• _REQUEST A_
From the listing, extract every line starting at the one containing "Image resolution: width=800" and continuing to the end of the listing, both ends included, and repeat them unchanged.

• _EXTRACT_
Afterwards, when Mary Byrne is alone, she sees an opportunity to steal from her son an item promised to the Priest which she then will sell for drink. The complications arise between the characters. Mary Byrne throws the couple’s wedding plans into the bog after they discover she double crosses them. They double cross the priest who vows not to get revenge. However, he has a better plan for their reckoning which they can never flee, though they scramble with their belongings far away from the praying cleric.
In the Shadow of the Glen, a Tramp (John Keating), knocks on Nora Burke’s (Jo Kinsella) door. Lonesome with her husband possibly just having died since he hasn’t moved or made a peep, Nora opens the door and invites him in from the storm. Hospitably, she offers the Tramp a drink and tells him the story of her husband who she fears is dead and who cursed her not to lay a hand on him if he died in his bed. Only his sister can prepare him for the funeral ceremony and burial, Nora tells the Tramp. Their conversation is laced with spooky mystery as the subjects range from the quick to the dead and Nora explains that her husband was a queer old man who went up to the hills where he was “thinking dark thoughts.”

(Word and element pointing listing)
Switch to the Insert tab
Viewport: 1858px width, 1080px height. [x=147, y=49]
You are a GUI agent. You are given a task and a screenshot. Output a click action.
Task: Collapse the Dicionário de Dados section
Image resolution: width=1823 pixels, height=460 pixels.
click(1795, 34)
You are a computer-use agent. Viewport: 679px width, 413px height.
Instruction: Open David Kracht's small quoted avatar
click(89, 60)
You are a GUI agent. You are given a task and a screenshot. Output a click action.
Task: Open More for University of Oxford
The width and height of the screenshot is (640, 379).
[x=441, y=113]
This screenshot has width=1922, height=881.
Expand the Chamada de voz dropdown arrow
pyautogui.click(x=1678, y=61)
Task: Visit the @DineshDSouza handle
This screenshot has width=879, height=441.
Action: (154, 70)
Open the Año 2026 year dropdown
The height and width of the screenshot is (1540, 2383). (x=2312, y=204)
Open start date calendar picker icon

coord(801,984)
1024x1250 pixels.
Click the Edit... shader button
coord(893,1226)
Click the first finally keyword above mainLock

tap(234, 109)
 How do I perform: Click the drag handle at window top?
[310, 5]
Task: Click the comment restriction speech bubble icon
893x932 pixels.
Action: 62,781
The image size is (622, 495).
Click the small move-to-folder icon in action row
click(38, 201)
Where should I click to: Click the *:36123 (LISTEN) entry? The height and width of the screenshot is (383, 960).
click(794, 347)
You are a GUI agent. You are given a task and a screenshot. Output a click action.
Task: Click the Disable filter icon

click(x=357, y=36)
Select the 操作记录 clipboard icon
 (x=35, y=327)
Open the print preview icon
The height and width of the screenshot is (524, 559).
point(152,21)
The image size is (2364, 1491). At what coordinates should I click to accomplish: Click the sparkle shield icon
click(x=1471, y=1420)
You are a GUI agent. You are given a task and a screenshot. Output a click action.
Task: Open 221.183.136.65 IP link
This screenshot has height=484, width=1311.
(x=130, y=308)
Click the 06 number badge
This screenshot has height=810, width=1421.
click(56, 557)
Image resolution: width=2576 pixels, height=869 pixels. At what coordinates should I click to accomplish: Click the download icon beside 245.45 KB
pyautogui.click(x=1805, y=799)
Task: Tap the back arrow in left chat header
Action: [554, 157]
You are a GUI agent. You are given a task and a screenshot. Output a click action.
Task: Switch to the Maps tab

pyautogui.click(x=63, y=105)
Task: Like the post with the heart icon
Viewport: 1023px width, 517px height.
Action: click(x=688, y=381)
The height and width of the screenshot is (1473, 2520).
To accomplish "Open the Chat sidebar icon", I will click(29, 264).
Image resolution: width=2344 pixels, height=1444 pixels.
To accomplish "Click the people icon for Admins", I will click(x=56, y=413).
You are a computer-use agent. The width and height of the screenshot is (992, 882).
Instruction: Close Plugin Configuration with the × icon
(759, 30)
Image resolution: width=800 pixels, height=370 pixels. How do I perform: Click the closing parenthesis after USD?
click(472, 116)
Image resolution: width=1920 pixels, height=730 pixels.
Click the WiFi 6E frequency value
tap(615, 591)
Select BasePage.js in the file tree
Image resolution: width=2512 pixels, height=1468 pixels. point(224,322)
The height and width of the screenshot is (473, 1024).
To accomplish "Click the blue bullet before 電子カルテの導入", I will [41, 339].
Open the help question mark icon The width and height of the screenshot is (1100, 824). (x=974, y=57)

• _REQUEST B_
According to the extract, who is the only person who can prepare Nora's husband for the funeral ceremony and burial?

• _EXERCISE ANSWER A_
Image resolution: width=800 pixels, height=370 pixels. How do I perform: Click the closing parenthesis after USD?
click(472, 116)
Image resolution: width=1920 pixels, height=730 pixels.
Click the WiFi 6E frequency value
tap(615, 591)
Select BasePage.js in the file tree
Image resolution: width=2512 pixels, height=1468 pixels. point(224,322)
The height and width of the screenshot is (473, 1024).
To accomplish "Click the blue bullet before 電子カルテの導入", I will [41, 339].
Open the help question mark icon The width and height of the screenshot is (1100, 824). (x=974, y=57)

• _EXERCISE ANSWER B_
His sister.